In recent years a series of changes have been introduced in England to improve safety and transparency in the NHS when failings occur, prompted by the Mid Staffordshire care scandal in the noughties and Dr Harold Shipman’s murder of hundreds of elderly patients between 1974 and 1998.

However, Banfield is worried that some of these initiatives are not being allowed to fulfil their important role. “Improvements such as the introduction of medical examiners and ‘freedom to speak up guardians’ can only work if trusts give them the proper authority and autonomy that they need to be able to function effectively. Even with these mechanisms in place, if doctors still fear harsh reprisals or think they may lose their job entirely, they will not serve their purpose,” he said.

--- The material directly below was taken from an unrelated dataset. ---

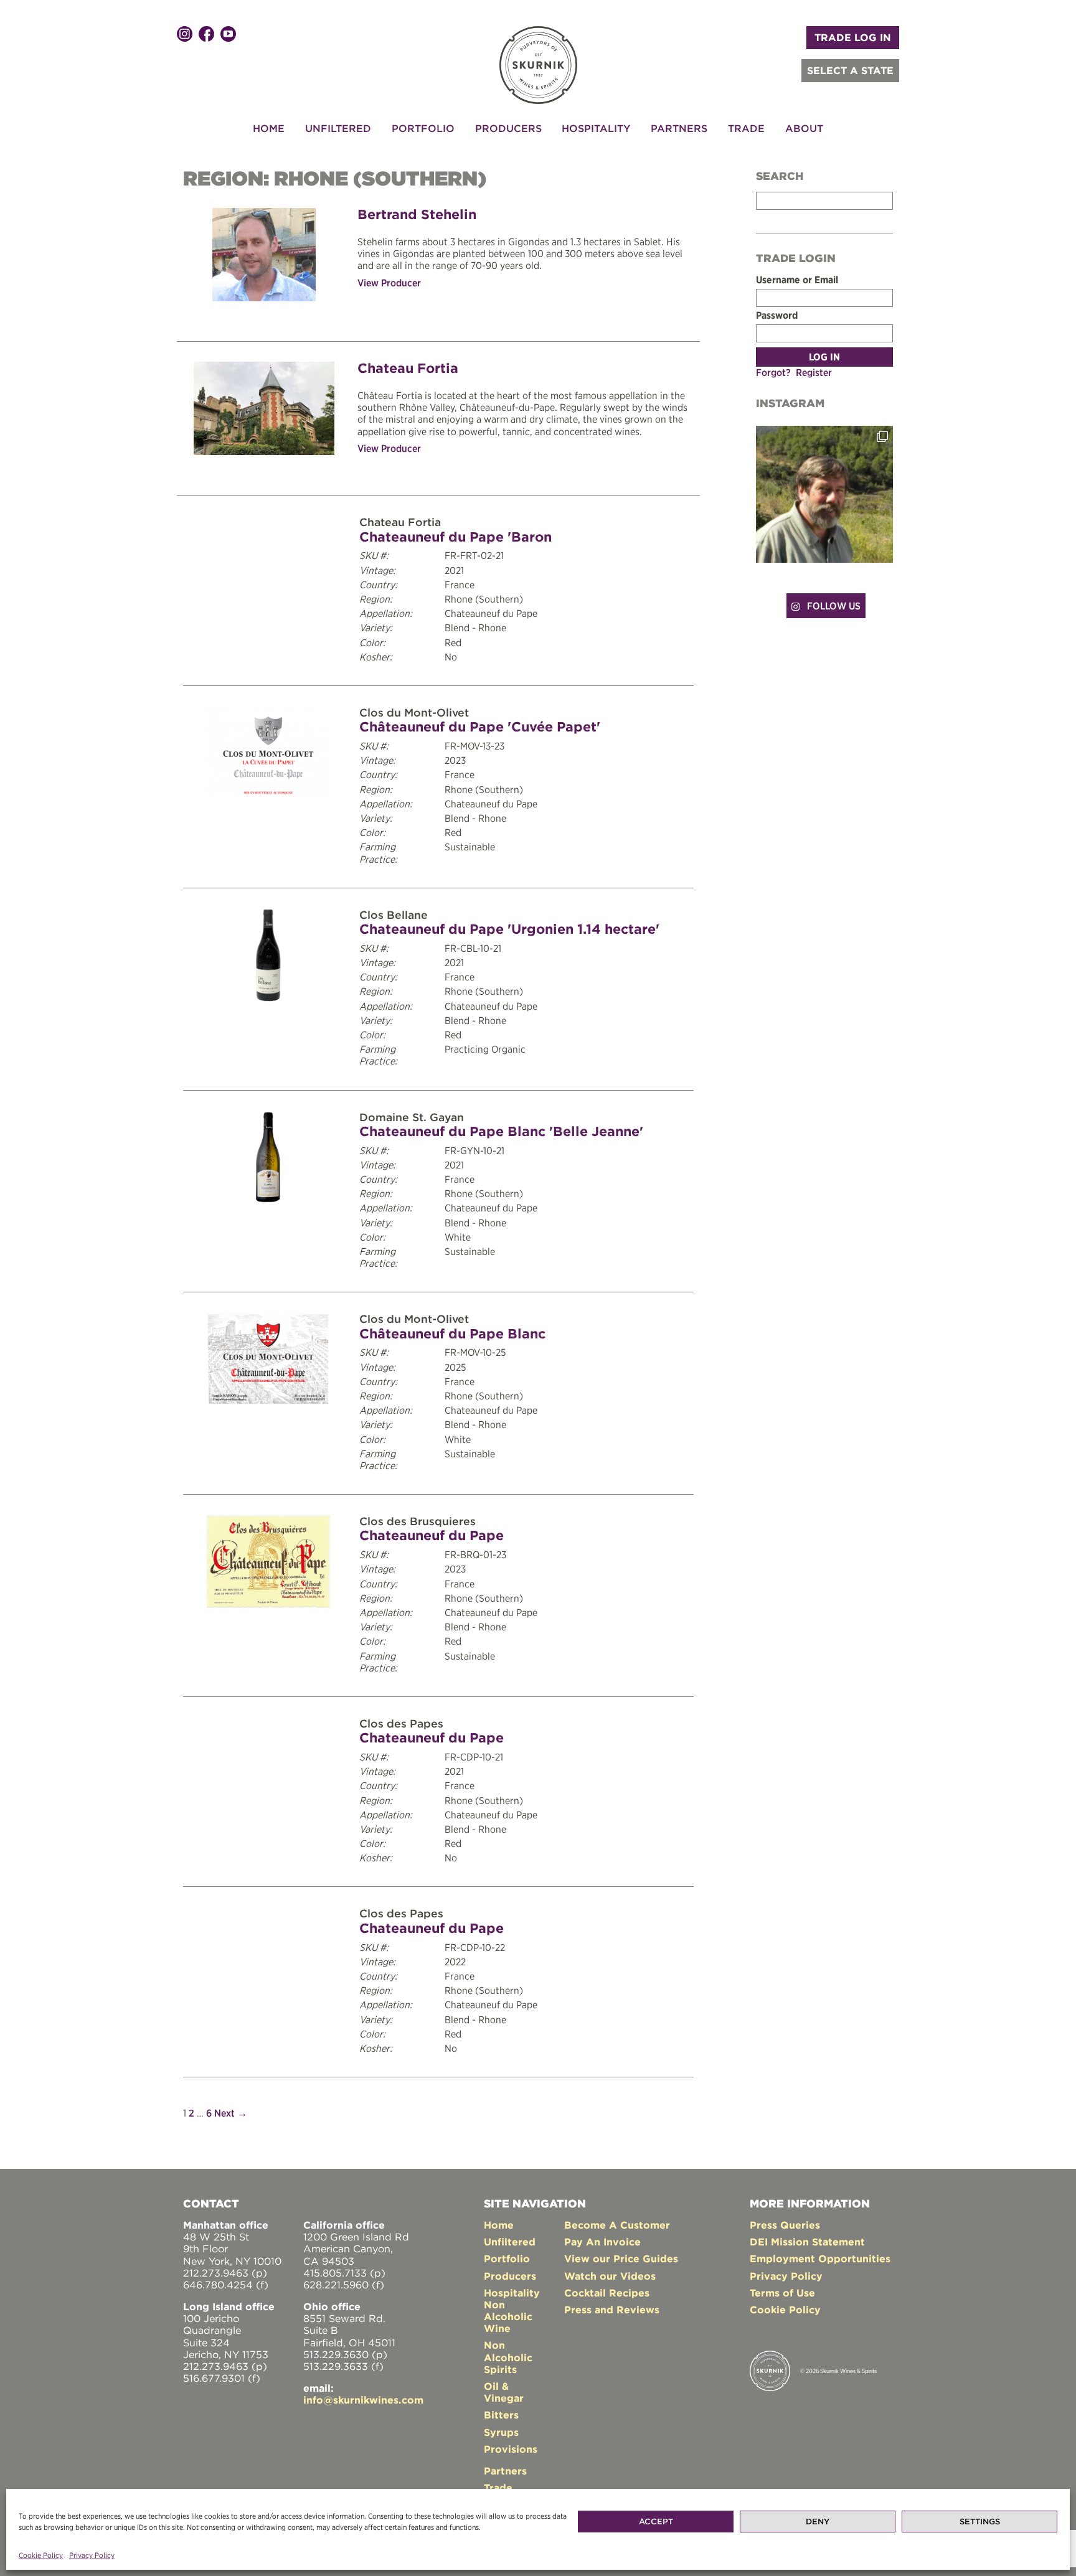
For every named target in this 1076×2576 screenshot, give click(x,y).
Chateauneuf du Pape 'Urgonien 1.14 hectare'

Neena Modi, a professor of neonatal care at Imperial College London, agrees with Whiteing and Banfield that current whistleblowing arrangements are inadequate. But the former president of the Royal College of Paediatrics and Child Health (RCPCH) proposes another potential remedy.

“Trusts must be required to respond to whistleblowing and this must be prompt, expert, independent and unbiased. Should there be a central ombudsman to whom all whistleblowing must be notified? Perhaps.”

Modi also suggested that the NHS could reduce the risk of a nurse being able to attack babies in a neonatal unit for as long as Letby did by using data to quickly highlight “warning flags”, such as an unusual number of babies suffering an unexpected collapse or a sudden rise in deaths or persistently high mortality, which could indicate criminality or, more likely, poor care.

The UK is missing an opportunity to improve things because while it collects more data on neonatal care than almost any country in the world, it doesn’t do real-time analysis on it for that purpose.

Neonatal units across the UK already submit extensive detailed information to two similar but different datasets: the UK National Neonatal Research Database based at Imperial, which Modi leads, and the National Neonatal Audit programme, run by the RCPCH.

“Why are we not taking advantage of our huge strengths in high-quality health data to measure [newborn babies’] outcomes continuously over time to look for warning flags?” she said.

Referring to childbirth scandals such as those at the Morecambe Bay, East Kent and Shrewsbury and Telford NHS trusts, Modi added: “We’ve had scandal after scandal recently in relation to maternity services. Why are we not monitoring newborn deaths continuously across the country?”

Avma’s Whiteing agreed that proactive monitoring of neonatal data would reduce risk. “The NHS is awash with medical and outcome data but it still appears to be the case that this data is not effectively ‘joined together’ and effectively analysed in order to identify patterns and trends, which must have been apparent sooner in the Letby case.”